**WORK TO COMPLETE**
A: List every type of sample that, according to the coronavirus extract, Dr. Tingbo Liang and colleagues used to estimate viral load.
B: Carry the coronavirus extract forward from its final sentence.

Placental infection resulting in miscarriage or fetal growth
abnormalities were observed in 40% of maternal infections with SARS and MERS
coronaviruses.
783: The novel coronavirus (SARS-CoV-2) stays significantly
longer in stool than in the lungs and serum
The management of stool samples is important for controlling the
virus, clinicians in China report.
Reuters: Dr. Tingbo Liang and colleagues of First Affiliated
Hospital in Hangzhou estimated the viral load from 3497 respiratory, stool,
serum and urine samples from 96 patients with SARS-CoV-2 infection.
Infection was confirmed in all patients via sputum and saliva
samples, they report in a fast-track report in The BMJ.
RNA was detected in the stool of 55 (59%) patients, in the serum
of 39 (41%) patients, and the urine of only one patient.
The average lifespan of the virus was 22 days (range 17-31 days)
in stool compared to 18 days (range 13-29 days) in respiratory tissue and 16
days (range 11-21 days) in serum, the researchers report.

**RECORD SET**
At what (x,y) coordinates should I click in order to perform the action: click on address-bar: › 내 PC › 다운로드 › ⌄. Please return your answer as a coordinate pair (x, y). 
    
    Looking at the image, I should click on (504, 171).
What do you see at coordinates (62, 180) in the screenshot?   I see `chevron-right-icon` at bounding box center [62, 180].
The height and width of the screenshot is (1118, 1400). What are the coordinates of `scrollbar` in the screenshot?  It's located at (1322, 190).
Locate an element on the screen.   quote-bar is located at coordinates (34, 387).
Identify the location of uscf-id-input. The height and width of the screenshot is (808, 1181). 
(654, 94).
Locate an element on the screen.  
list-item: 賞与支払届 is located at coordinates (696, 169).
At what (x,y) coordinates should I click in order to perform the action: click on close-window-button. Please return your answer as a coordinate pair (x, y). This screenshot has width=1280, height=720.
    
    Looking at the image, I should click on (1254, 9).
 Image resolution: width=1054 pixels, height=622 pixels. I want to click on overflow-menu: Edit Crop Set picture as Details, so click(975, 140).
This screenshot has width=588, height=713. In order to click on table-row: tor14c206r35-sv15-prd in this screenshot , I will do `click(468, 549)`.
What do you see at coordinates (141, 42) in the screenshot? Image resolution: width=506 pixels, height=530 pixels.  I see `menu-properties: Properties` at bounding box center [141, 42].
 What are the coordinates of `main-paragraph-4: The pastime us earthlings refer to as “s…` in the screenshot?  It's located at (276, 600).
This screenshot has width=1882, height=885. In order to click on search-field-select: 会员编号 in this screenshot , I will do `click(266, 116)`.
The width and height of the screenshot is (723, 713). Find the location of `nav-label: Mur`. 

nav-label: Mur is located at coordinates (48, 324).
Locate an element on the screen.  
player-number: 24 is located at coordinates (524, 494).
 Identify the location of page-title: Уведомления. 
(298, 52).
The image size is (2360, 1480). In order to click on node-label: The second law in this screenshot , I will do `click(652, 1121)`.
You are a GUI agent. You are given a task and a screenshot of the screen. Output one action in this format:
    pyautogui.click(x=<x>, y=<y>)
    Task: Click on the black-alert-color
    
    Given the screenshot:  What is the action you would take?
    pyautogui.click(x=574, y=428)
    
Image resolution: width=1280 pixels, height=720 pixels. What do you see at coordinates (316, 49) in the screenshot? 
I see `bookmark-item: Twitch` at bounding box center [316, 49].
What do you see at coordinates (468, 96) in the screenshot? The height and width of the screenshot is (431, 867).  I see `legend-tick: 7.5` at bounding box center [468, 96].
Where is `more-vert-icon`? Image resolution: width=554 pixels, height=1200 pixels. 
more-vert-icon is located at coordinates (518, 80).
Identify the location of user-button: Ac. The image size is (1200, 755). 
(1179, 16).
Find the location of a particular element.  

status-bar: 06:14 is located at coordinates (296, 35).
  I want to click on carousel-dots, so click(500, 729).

**ANSWERS FOR THIS EXERCISE**
A: Respiratory, stool, serum, urine

B:
The virus persists for a longer period and peaks later in
respiratory tissue in people with severe disease. The average duration of virus
in respiratory samples of patients with severe disease was 21 days (range 14-30
days) compared with 14 days (range 10-21 days) in those with mild disease.
In those with mild disease, the viral loads peaked in
respiratory samples in the second week after disease onset, whereas viral load
continued to be high during the third week in those with severe disease.
Reducing viral loads through clinical means and strengthening
management during each stage of severe disease should help to prevent the
spread of the virus.
The virus lasts longer in men than women and in patients over
age 60 years, which may partly explain the high rate of severe illness in older
patients.
784: Case Definition Published for Rare Child Syndrome
UK paediatricians have published a working definition of an
inflammatory syndrome affecting a very small number of children that may be
linked to COVID-19.
The working definition includes:
A child presenting with persistent fever, inflammation and
evidence of single or multi-organ dysfunction with additional features. This
may include children fulfilling full or partial criteria for Kawasaki disease.
Exclusion of any other microbial cause.
SARS-CoV-2 PCR testing may be positive or negative.
785: Nearly two-thirds of
U.S. patients with COVID-19 report gastrointestinal symptoms, according to a
multicenter study.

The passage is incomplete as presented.